[photosinensis]

The biggest problem is that Avid Life Media has done jack squat in response to the data leak. They've not communicated any kind of risk mitigation strategy. They've not allowed users to change their compromised passwords. They've not made any efforts to contact affected users.

This is like a rape victim not only trying to pretend the whole thing didn't happen, but all the while knowing that her attacker had HIV, has good reason to believe she's seroconverted, and is still having unprotected sex with her regular partners without telling them anything.

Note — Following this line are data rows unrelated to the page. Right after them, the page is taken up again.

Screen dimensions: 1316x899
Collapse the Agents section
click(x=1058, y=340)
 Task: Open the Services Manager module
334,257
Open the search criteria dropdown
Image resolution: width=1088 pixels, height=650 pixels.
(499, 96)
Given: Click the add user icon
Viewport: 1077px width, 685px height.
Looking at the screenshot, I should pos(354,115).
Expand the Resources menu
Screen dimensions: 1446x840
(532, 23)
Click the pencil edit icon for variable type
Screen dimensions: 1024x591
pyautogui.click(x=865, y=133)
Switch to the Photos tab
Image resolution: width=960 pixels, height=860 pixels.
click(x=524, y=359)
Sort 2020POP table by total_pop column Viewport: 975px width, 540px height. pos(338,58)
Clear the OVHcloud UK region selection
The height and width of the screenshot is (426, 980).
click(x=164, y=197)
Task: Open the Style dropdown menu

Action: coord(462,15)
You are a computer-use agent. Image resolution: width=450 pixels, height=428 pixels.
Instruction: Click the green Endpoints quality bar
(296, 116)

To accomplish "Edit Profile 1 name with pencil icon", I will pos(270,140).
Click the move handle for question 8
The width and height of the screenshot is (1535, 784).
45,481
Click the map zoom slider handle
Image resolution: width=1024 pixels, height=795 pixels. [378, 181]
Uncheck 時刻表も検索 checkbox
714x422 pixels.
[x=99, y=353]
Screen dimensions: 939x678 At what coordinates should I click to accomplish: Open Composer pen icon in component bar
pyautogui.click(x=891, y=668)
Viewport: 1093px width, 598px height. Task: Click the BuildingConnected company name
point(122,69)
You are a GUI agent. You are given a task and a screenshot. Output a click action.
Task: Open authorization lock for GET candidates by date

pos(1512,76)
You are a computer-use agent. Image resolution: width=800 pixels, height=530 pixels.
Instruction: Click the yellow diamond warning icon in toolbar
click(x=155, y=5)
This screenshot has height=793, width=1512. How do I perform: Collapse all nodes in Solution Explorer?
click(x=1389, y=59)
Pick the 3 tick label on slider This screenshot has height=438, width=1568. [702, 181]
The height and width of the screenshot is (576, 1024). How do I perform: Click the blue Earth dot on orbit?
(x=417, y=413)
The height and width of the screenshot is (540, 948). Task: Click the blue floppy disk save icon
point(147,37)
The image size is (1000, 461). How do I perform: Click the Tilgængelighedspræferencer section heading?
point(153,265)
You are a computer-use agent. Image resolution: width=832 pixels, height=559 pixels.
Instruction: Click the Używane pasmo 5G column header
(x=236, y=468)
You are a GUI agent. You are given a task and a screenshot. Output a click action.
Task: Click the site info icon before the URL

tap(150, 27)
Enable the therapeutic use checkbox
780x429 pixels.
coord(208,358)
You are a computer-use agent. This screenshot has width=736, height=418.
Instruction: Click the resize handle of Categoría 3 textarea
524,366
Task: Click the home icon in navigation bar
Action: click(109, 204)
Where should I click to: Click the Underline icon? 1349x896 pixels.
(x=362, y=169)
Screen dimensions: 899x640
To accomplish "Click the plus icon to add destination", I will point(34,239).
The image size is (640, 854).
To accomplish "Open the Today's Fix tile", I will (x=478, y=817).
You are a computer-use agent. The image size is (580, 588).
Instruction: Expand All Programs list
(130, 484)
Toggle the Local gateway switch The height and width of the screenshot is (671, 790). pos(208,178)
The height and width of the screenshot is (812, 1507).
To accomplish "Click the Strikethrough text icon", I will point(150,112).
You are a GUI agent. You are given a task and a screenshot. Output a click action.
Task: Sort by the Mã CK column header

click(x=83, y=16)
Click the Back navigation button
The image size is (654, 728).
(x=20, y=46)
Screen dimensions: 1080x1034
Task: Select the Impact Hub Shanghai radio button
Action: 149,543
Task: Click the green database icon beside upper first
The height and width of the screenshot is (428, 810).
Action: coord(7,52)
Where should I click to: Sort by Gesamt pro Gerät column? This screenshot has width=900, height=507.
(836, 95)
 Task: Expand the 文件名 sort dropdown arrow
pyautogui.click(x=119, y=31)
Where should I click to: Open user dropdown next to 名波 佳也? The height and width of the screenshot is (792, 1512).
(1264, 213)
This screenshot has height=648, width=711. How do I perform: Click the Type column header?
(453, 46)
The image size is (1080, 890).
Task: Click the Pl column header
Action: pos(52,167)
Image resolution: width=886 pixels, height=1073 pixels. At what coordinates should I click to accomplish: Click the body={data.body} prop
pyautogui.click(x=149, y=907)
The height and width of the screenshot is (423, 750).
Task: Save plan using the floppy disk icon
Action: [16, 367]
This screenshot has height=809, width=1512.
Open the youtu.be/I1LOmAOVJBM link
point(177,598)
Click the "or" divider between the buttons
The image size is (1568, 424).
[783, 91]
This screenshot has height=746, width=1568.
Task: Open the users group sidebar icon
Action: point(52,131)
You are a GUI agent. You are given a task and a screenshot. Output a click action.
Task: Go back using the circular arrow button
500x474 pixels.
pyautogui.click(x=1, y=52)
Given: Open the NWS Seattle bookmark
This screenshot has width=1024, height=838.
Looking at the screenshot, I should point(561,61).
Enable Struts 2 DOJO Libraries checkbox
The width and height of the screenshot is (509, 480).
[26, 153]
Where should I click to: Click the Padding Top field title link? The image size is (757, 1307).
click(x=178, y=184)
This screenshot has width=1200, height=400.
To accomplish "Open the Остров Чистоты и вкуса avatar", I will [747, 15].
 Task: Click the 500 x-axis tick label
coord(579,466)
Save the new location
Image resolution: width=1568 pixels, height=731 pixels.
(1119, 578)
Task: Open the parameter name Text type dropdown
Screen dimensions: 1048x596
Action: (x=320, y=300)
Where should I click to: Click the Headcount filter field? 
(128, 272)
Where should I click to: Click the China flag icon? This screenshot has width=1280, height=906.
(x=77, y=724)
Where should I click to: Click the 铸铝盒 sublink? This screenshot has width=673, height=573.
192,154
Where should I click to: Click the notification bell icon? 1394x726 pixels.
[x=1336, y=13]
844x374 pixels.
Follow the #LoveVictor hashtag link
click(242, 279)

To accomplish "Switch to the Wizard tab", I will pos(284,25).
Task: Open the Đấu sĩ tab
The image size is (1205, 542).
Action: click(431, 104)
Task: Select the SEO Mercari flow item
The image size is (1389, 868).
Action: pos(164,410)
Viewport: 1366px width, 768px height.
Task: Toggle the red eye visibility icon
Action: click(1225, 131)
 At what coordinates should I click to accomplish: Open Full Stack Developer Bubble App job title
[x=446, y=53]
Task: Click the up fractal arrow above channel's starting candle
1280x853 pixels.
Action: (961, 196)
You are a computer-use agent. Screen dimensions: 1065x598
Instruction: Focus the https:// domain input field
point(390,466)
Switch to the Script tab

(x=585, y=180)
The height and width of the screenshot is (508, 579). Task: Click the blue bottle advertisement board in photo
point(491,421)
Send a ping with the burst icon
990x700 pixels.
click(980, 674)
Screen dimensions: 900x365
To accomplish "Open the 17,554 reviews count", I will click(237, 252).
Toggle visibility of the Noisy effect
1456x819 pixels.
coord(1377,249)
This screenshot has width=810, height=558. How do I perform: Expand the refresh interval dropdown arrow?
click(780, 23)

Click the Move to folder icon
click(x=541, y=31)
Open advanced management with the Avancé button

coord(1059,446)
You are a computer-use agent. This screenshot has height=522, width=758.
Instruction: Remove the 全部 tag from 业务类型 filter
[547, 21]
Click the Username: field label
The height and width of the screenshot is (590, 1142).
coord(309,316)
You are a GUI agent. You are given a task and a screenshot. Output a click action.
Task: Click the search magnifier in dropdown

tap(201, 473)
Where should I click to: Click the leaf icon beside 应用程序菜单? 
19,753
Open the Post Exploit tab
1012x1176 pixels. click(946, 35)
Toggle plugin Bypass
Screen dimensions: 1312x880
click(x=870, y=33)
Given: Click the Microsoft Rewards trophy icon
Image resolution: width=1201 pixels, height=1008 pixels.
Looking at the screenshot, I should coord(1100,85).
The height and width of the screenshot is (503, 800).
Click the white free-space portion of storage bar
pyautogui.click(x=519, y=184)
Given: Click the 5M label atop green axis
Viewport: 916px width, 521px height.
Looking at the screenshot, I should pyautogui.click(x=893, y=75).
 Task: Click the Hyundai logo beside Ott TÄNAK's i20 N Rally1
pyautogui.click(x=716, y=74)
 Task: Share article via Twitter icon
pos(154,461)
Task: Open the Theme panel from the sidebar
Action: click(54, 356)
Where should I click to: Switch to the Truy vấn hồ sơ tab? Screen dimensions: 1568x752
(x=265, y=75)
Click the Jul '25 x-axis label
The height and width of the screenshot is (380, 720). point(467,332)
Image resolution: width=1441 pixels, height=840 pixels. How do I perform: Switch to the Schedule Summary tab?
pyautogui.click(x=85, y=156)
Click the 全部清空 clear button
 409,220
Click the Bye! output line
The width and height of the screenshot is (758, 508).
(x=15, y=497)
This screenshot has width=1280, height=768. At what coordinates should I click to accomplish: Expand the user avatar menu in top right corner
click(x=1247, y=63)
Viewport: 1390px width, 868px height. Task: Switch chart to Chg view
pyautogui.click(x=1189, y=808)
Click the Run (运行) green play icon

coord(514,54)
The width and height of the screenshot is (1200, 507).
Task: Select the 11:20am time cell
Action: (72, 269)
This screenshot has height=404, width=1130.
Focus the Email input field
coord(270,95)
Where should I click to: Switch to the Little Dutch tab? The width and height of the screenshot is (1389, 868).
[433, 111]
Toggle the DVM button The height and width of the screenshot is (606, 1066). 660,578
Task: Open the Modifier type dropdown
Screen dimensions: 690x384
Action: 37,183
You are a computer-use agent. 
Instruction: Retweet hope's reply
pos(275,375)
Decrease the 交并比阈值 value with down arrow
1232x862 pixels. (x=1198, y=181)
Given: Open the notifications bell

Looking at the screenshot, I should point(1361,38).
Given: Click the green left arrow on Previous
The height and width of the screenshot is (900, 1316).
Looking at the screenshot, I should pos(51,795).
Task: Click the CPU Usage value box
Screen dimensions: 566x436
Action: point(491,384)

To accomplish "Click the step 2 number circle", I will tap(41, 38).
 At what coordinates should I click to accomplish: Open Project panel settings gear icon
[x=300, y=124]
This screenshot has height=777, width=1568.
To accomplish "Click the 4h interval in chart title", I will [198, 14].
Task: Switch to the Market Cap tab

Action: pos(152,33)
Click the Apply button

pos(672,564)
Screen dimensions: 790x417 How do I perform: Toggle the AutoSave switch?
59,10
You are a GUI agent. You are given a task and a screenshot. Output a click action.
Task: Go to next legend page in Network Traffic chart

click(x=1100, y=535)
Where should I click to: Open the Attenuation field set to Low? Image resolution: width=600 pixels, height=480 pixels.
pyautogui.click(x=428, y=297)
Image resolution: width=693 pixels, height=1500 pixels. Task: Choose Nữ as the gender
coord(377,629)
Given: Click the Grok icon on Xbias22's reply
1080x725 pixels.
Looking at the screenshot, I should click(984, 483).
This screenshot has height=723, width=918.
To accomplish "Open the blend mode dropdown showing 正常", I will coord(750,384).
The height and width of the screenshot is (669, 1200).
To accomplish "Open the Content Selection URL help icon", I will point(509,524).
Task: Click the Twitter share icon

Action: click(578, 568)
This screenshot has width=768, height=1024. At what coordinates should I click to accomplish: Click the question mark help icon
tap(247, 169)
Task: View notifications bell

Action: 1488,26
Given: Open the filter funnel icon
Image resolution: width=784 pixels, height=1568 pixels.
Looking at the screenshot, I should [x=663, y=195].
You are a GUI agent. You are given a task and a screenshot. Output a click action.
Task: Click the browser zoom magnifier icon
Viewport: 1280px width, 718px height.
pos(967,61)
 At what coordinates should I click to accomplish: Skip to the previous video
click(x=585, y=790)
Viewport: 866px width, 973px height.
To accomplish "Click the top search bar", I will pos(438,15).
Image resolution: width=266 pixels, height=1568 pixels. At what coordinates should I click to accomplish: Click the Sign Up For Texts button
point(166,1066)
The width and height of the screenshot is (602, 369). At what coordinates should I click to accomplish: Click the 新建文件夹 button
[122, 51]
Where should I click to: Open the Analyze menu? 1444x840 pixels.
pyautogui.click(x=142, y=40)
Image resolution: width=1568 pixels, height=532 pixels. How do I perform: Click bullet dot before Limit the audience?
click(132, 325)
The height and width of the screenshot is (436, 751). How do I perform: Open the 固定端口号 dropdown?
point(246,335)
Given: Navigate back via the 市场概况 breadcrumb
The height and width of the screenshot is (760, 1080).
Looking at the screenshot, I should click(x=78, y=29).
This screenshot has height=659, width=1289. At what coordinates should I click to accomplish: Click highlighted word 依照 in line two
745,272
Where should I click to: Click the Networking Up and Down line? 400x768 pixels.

While the company is a victim here, their actions are themselves criminally wrong.

[rabidonrails]

It's interesting to see AM say nothing and I wonder if this is a well thought out plan. By not confirming the leak (and by practically ignoring it) it leaves their ashamed "users" plausible deniability. So, if your email address showed up on the list, you _could_ deny it as AM never confirmed that it was a real leak.

Just a thought...

[araxhiel]

The analogy of a victim of rape, though crude, is quite right (and left me quite impressed, to be honest).

[DanBC]

The rape analogy is repugnant.

[JacobAldridge]

Yup - 'blaming the victim of a crime' would have been sufficient to make the OP's point, though I know media conversations on the topic are the likely reason why the analogy he chose came to mind.